* begin Given entries *
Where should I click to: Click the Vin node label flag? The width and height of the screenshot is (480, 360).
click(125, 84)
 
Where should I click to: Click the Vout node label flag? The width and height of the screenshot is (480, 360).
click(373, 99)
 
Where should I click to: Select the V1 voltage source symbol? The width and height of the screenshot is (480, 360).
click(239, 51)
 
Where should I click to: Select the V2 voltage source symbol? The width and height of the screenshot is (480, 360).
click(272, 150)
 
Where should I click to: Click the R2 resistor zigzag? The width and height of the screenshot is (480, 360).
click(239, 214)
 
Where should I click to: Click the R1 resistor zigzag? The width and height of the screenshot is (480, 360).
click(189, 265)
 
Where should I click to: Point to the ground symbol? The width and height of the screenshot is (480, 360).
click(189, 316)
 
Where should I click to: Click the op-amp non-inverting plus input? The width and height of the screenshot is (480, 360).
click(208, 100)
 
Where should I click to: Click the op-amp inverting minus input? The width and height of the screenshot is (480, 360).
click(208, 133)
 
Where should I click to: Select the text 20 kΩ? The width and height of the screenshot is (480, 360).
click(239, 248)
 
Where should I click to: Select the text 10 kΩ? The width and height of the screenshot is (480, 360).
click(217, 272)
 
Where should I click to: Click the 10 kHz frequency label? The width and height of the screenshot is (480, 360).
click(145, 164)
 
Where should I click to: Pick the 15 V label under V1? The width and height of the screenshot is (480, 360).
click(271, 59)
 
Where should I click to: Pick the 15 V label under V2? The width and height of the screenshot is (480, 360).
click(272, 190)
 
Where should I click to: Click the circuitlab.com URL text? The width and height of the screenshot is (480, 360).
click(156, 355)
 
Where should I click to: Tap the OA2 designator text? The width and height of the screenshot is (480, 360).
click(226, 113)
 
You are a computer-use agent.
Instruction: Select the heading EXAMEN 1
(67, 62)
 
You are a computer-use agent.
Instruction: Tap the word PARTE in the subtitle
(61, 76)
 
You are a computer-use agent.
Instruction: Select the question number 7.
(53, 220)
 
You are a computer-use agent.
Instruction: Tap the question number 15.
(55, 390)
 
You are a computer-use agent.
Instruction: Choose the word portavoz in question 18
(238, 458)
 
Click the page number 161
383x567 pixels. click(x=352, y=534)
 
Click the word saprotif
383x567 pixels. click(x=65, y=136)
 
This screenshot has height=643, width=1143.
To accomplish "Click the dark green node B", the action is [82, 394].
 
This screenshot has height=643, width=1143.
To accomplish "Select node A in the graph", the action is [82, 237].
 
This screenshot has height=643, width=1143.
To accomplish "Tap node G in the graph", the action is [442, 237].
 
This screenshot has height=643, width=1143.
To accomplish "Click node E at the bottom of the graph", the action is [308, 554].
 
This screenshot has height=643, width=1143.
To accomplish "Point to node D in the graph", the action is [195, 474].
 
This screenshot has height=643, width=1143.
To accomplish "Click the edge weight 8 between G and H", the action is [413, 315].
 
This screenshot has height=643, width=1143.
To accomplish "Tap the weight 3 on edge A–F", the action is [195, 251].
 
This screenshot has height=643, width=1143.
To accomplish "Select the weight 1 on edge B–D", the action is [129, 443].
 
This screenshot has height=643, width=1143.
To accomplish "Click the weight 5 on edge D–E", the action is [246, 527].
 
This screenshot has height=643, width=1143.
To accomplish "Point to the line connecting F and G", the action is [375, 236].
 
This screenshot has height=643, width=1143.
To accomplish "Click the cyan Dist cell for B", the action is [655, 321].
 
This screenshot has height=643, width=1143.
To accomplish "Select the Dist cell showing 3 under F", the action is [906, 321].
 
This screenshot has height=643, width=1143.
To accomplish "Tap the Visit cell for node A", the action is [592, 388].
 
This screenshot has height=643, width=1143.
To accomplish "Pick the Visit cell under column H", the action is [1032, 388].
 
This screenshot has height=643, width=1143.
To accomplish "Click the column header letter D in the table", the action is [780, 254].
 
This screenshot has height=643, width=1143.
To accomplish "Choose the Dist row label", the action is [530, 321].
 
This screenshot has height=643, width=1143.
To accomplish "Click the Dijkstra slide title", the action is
* end Given entries *
## [The problem]
Copy every line of the data above word for word, from the first line through the last.

## [The answer]
Where should I click to: Click the Vin node label flag? The width and height of the screenshot is (480, 360).
click(125, 84)
 
Where should I click to: Click the Vout node label flag? The width and height of the screenshot is (480, 360).
click(373, 99)
 
Where should I click to: Select the V1 voltage source symbol? The width and height of the screenshot is (480, 360).
click(239, 51)
 
Where should I click to: Select the V2 voltage source symbol? The width and height of the screenshot is (480, 360).
click(272, 150)
 
Where should I click to: Click the R2 resistor zigzag? The width and height of the screenshot is (480, 360).
click(239, 214)
 
Where should I click to: Click the R1 resistor zigzag? The width and height of the screenshot is (480, 360).
click(189, 265)
 
Where should I click to: Point to the ground symbol? The width and height of the screenshot is (480, 360).
click(189, 316)
 
Where should I click to: Click the op-amp non-inverting plus input? The width and height of the screenshot is (480, 360).
click(208, 100)
 
Where should I click to: Click the op-amp inverting minus input? The width and height of the screenshot is (480, 360).
click(208, 133)
 
Where should I click to: Select the text 20 kΩ? The width and height of the screenshot is (480, 360).
click(239, 248)
 
Where should I click to: Select the text 10 kΩ? The width and height of the screenshot is (480, 360).
click(217, 272)
 
Where should I click to: Click the 10 kHz frequency label? The width and height of the screenshot is (480, 360).
click(145, 164)
 
Where should I click to: Pick the 15 V label under V1? The width and height of the screenshot is (480, 360).
click(271, 59)
 
Where should I click to: Pick the 15 V label under V2? The width and height of the screenshot is (480, 360).
click(272, 190)
 
Where should I click to: Click the circuitlab.com URL text? The width and height of the screenshot is (480, 360).
click(156, 355)
 
Where should I click to: Tap the OA2 designator text? The width and height of the screenshot is (480, 360).
click(226, 113)
 
You are a computer-use agent.
Instruction: Select the heading EXAMEN 1
(67, 62)
 
You are a computer-use agent.
Instruction: Tap the word PARTE in the subtitle
(61, 76)
 
You are a computer-use agent.
Instruction: Select the question number 7.
(53, 220)
 
You are a computer-use agent.
Instruction: Tap the question number 15.
(55, 390)
 
You are a computer-use agent.
Instruction: Choose the word portavoz in question 18
(238, 458)
 
Click the page number 161
383x567 pixels. click(x=352, y=534)
 
Click the word saprotif
383x567 pixels. click(x=65, y=136)
 
This screenshot has height=643, width=1143.
To accomplish "Click the dark green node B", the action is [82, 394].
 
This screenshot has height=643, width=1143.
To accomplish "Select node A in the graph", the action is [82, 237].
 
This screenshot has height=643, width=1143.
To accomplish "Tap node G in the graph", the action is [442, 237].
 
This screenshot has height=643, width=1143.
To accomplish "Click node E at the bottom of the graph", the action is [308, 554].
 
This screenshot has height=643, width=1143.
To accomplish "Point to node D in the graph", the action is [195, 474].
 
This screenshot has height=643, width=1143.
To accomplish "Click the edge weight 8 between G and H", the action is [413, 315].
 
This screenshot has height=643, width=1143.
To accomplish "Tap the weight 3 on edge A–F", the action is [195, 251].
 
This screenshot has height=643, width=1143.
To accomplish "Select the weight 1 on edge B–D", the action is [129, 443].
 
This screenshot has height=643, width=1143.
To accomplish "Click the weight 5 on edge D–E", the action is [246, 527].
 
This screenshot has height=643, width=1143.
To accomplish "Point to the line connecting F and G", the action is [375, 236].
 
This screenshot has height=643, width=1143.
To accomplish "Click the cyan Dist cell for B", the action is [655, 321].
 
This screenshot has height=643, width=1143.
To accomplish "Select the Dist cell showing 3 under F", the action is [906, 321].
 
This screenshot has height=643, width=1143.
To accomplish "Tap the Visit cell for node A", the action is [592, 388].
 
This screenshot has height=643, width=1143.
To accomplish "Pick the Visit cell under column H", the action is [1032, 388].
 
This screenshot has height=643, width=1143.
To accomplish "Click the column header letter D in the table", the action is [780, 254].
 
This screenshot has height=643, width=1143.
To accomplish "Choose the Dist row label", the action is [530, 321].
 
This screenshot has height=643, width=1143.
To accomplish "Click the Dijkstra slide title", the action is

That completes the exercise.